The power concentration was aided by series of pulleys arrangement, and distanced leveraging. Power movement continuum was also devised by flywheel system. Water and wind were harnessed for power by Roman times. Water and wind were unpredictable or intermittent sources. For days the mills could remain useless for grinding grains or minerals. Till the end of middle ages, the size and scale of the mechanical apparatuses were capable of offering power equal to few horsepowers whereby a wind mill could draw water from an average well, or a water wheel could turn a grain grinding system. These were mostly made of wood structures and even moving wooden parts. Iron parts were rare in rural areas. Both, wind and water system required possible production facility to be located near the sources, usually away from urban settlements. Everywhere rivers were diverted, reservoirs built and pipes or channels laid to operate the water wheels.
There were number of industrial processes that required consistent power, such as forging, spinning, weaving, grinding, usually supplied by human labour and animals. But by the beginning of 18th C steam turbines began to offer uninterrupted industrial power in urban locations where better transport connection brought in fuels like wood, charcoal, coal etc. The animal, water and wind powers, yet remained economic options till the beginning of 20th C.
The Burden Iron Works on the Hudson River and Wynantskill Creek in Troy, New York area is an example how the quest for power manifested in super-size water wheel plant. It has been acknowledged as one of the most powerful water wheel power plants. It was designed in 1838-39. It was 18.50 metres in diameter and 6.70 metres wide. The water wheel weighed 250 tons and could produce on average 500 horsepower when spinning 2.5 times a minute. The wheel was called ‘the Niagara of water-wheels.’ In 1851, it gave place to a larger one (the present 1,200 horsepowers). The wheel was like a cycle wheel 0f suspension type with rods forming the tensile spokes. It was made of iron, except for the drum (soling of the wheel) and its buckets. To make the water wheel viable for all seasons, Burden formed a system of reservoirs along the Wynantskill Creek.

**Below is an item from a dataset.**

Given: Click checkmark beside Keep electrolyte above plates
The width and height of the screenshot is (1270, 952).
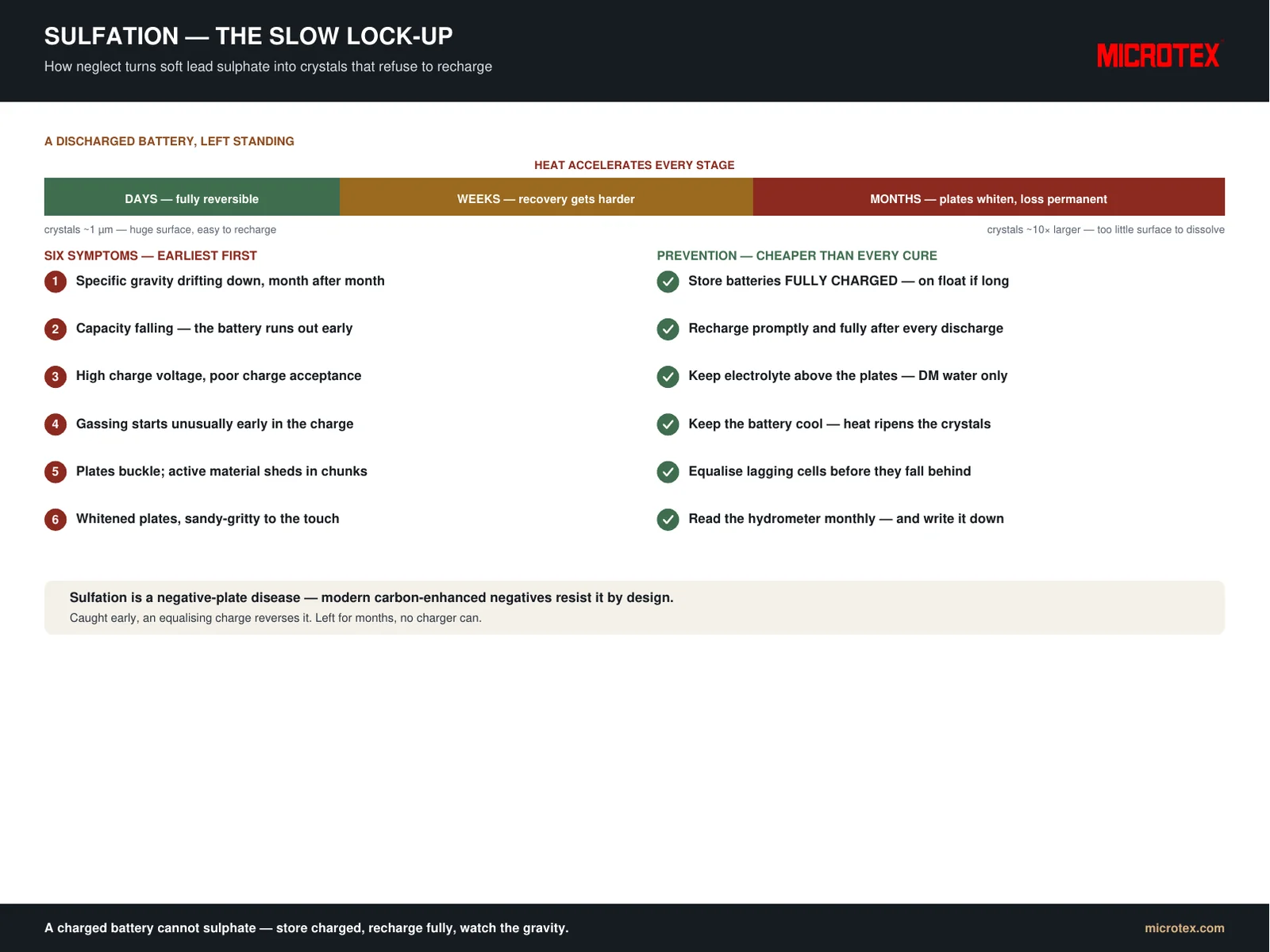Looking at the screenshot, I should coord(668,377).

The water wheel was part of one of the two separate estates, which together had sixty puddling furnaces, twenty heating furnaces, fourteen trains of rolls, three rotary squeezers, nine horseshoe machines, twelve rivet machines which each produced eighty rivets a minute, ten large and fifteen small steam engines, seventy boilers. It produced stoves, horseshoes, rivets, railroad spikes. It also produced parts of the USS Monitor and replacement for the Liberty Bell.